Most of the time I love where I live.   Everyone is curious about Los Angeles, especially if they’ve never been here, but the curiosity is usually tempered with a little bit of distaste.  “Why do you live there?”  is something I get asked quite often. “Isn’t L.A. crowded?  Expensive?  Dangerous?  Don’t you get sick of the pace, the competitive energy, the plastic people?  Isn’t the artifice and excess of the entertainment industry too much?”

Yes.

Sometimes this city is completely exhausting.  I get sick of driving everywhere.  I wait in line almost everywhere I go.  There is crime and violence here.  The very rich live perilously close to the very poor and nobody blinks an eye.  A numbing barrage of advertising and imagery and noise and smells dominate the everyday.  Everyone is hustling for their little bit, and people can be pretty mean.
I often need a reminder.

It is overwhelming. The bigness, messiness, craziness of L.A. begins to take over, and suddenly I find myself thinking that anywhere is better than here.  Why do I live here?


I used to think that I felt this way because I am an introvert or a misanthrope, but now I don’t think that’s why.  I think that what really happens is that I stop seeing what’s all around me.  It is exactly that – all around me -- and I begin to take this place for granted because I DO live here. 
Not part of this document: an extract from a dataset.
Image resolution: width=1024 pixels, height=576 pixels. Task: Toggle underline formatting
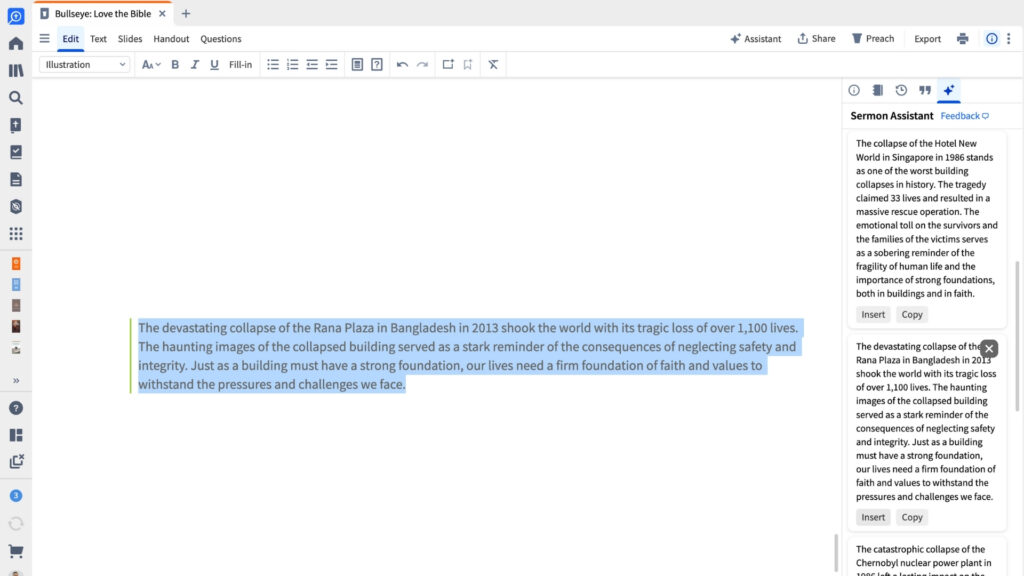[x=214, y=65]
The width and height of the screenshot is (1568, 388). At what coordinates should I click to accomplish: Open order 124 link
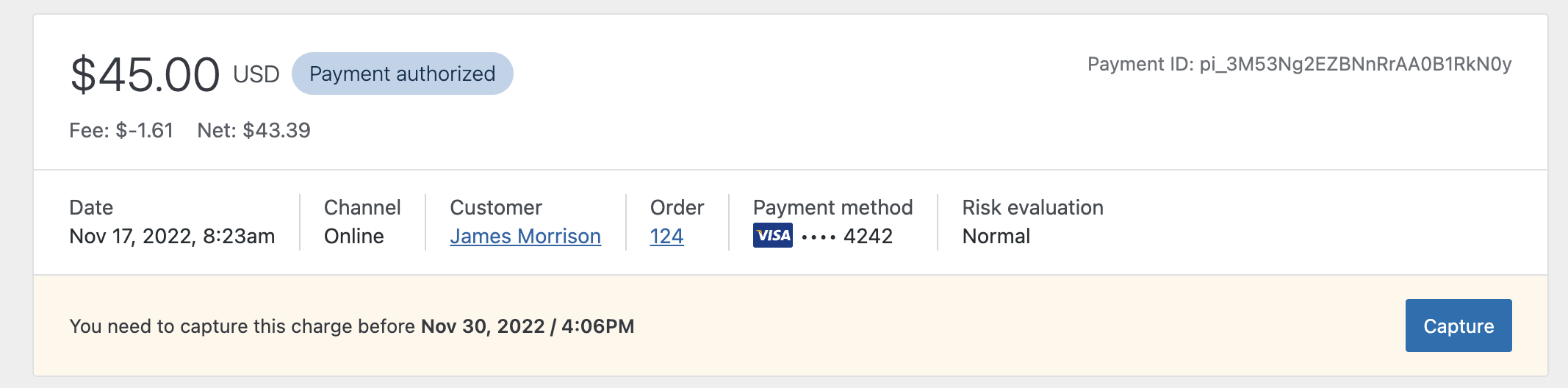(666, 236)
Hope she finds a good home when the building is finished. 

 Nearly a decade has gone by since I first began my life as an Angelino, and some days I forget that not everyone has almost endless sunshine.  I forget that there are places where there are little or no opportunities to do and be whatever or whomever.   I forget that the diversity here, the seemingly infinite combination of cultures, is a challenge (in the best way) and a comfort every day.  I forget how beautiful this place is - the murals and architecture and palm trees and flowers that are endlessly stimulating.  I forget that the  Pacific ocean is a quick bike ride from where I live and work.  I forget that there are people here who live and love and create the way that I do.  I forget.



Then I take a walk around my neighborhood, and I am reminded.  I am inspired.  

I ride my bicycle past this one several times a week.  Its hard not to smile when I see it.

Yes please.

In the alley outside Glencrest Bar-B-Que.  What artists manage to create with spray paint is astonishing.

This is why I live here.  This is why.